> _EXERCISE DETAILS_
The response must contain every line below in which "Powered" appears.

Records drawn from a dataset

..............................

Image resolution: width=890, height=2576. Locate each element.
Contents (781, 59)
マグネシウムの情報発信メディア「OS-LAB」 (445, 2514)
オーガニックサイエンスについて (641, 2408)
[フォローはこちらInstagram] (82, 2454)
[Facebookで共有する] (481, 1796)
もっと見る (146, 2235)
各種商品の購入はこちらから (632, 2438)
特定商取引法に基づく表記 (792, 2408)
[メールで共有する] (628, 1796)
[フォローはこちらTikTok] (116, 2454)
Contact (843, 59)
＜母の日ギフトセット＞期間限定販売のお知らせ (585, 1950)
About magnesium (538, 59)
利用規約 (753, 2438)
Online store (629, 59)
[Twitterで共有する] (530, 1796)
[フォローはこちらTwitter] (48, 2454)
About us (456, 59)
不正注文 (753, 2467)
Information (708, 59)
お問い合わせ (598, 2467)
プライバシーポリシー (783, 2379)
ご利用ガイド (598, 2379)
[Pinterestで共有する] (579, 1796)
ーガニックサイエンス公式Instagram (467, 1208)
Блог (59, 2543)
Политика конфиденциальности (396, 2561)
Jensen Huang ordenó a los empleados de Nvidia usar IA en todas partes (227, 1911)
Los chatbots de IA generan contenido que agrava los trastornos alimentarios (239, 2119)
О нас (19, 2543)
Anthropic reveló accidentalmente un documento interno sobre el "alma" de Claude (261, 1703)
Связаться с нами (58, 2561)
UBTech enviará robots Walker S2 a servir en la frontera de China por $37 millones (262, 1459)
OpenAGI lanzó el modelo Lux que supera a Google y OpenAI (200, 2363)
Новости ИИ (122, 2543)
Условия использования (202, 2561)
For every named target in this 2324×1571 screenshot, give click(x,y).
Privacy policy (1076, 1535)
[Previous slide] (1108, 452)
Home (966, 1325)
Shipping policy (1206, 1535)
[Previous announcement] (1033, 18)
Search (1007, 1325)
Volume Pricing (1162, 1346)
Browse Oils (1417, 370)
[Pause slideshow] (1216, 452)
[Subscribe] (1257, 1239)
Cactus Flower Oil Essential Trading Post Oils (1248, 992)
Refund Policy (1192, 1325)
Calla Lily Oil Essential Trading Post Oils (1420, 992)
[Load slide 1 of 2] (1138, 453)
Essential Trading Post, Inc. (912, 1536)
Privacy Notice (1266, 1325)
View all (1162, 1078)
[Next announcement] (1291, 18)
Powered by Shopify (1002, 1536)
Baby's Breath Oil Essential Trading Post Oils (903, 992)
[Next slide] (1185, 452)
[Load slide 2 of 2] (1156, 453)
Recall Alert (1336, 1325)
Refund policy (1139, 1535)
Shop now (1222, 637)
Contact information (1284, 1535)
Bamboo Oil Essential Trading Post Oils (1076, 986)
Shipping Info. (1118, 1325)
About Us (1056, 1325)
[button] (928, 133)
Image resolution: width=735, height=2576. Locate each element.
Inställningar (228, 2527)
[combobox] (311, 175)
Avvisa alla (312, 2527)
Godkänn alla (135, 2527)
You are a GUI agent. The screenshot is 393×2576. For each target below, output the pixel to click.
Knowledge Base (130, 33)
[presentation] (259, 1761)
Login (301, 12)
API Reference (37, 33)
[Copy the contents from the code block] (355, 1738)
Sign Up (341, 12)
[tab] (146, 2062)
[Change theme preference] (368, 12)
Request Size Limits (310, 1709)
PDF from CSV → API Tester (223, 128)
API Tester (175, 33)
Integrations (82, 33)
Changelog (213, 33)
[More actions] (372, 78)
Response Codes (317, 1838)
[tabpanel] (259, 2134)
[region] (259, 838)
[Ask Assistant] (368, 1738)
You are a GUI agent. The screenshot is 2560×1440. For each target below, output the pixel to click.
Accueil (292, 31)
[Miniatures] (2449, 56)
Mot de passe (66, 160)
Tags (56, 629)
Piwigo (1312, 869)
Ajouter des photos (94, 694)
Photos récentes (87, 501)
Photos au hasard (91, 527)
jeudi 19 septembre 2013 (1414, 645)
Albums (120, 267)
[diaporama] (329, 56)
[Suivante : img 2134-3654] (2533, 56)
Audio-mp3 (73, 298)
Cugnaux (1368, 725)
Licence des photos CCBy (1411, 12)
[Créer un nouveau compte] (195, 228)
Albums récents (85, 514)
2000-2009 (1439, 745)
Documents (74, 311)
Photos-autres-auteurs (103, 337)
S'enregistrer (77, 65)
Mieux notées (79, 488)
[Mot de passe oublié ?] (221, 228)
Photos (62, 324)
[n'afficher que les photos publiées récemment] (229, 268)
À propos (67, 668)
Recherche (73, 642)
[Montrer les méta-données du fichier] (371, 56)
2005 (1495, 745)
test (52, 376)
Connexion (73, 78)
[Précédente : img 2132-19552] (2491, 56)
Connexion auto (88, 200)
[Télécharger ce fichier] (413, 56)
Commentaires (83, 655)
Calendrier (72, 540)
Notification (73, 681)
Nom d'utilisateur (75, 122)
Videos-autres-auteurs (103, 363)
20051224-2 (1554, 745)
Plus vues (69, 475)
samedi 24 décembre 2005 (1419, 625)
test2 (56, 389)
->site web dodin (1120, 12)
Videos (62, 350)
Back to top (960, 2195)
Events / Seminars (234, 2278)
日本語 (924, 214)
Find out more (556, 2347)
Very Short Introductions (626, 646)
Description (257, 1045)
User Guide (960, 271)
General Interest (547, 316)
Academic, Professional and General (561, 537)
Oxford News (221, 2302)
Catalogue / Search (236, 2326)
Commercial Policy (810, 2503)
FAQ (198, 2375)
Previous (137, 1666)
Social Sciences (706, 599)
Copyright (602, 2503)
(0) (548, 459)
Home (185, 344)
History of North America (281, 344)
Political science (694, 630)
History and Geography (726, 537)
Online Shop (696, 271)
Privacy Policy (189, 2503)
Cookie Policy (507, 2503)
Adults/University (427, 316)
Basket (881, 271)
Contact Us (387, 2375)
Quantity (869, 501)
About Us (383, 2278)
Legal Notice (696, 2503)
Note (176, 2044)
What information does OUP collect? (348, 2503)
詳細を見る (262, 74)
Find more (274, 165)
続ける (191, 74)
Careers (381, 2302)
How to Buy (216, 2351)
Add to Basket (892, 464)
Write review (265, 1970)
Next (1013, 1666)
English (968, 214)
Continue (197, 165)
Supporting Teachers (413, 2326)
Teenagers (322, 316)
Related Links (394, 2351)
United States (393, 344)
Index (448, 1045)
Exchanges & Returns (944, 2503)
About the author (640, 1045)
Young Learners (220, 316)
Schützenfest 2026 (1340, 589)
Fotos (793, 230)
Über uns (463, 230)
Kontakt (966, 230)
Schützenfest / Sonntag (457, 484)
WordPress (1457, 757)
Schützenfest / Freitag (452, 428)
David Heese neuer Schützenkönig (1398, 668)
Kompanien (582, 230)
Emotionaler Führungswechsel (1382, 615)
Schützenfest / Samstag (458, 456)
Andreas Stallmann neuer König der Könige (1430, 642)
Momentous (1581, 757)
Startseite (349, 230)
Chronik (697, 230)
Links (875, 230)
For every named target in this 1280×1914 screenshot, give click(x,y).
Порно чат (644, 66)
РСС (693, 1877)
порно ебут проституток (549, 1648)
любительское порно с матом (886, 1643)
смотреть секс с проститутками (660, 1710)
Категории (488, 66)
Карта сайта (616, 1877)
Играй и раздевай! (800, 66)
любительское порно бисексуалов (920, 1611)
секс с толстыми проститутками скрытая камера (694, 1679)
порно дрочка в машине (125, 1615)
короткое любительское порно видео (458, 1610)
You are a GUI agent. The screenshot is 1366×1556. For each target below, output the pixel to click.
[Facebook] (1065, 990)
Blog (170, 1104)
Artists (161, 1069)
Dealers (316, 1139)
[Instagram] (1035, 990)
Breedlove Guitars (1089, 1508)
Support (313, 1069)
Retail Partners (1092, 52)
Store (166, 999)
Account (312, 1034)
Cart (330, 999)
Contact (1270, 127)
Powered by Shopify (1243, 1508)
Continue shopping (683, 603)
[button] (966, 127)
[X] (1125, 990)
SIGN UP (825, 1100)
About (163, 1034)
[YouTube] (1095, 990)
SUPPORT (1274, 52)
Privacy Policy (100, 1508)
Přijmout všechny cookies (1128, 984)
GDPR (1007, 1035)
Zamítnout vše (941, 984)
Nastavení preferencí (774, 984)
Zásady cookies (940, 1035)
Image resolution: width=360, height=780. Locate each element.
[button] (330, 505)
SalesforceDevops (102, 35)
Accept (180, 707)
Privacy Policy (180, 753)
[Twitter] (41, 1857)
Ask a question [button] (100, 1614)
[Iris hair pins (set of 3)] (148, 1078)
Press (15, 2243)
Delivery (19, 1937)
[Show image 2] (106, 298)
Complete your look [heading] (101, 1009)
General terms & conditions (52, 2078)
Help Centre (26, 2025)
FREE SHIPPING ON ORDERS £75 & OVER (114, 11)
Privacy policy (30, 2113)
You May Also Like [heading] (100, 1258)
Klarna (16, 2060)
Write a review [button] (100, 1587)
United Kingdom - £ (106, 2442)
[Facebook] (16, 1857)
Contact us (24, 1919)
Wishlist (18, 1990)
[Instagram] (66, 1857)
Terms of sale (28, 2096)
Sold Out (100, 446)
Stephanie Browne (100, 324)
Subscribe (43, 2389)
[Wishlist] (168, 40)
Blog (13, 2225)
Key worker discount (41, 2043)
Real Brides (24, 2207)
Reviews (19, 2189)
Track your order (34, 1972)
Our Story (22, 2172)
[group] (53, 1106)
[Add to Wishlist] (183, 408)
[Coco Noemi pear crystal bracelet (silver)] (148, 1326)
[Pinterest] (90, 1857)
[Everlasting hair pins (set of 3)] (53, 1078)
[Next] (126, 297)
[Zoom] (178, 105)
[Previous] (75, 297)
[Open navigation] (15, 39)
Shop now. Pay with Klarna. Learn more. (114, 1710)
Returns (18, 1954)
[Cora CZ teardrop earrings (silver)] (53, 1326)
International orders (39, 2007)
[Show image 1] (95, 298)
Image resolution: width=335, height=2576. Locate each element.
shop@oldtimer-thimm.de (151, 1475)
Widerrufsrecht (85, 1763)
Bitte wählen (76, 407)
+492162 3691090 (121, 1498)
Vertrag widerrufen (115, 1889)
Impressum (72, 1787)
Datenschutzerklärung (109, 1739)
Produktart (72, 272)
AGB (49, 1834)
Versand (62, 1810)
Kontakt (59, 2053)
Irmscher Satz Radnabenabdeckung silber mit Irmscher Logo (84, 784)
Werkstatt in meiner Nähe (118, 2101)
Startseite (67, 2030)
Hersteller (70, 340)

..............................

> _OUTPUT FOR THIS TASK_
Powered by Shopify (1002, 1536)
Powered by Shopify (1243, 1508)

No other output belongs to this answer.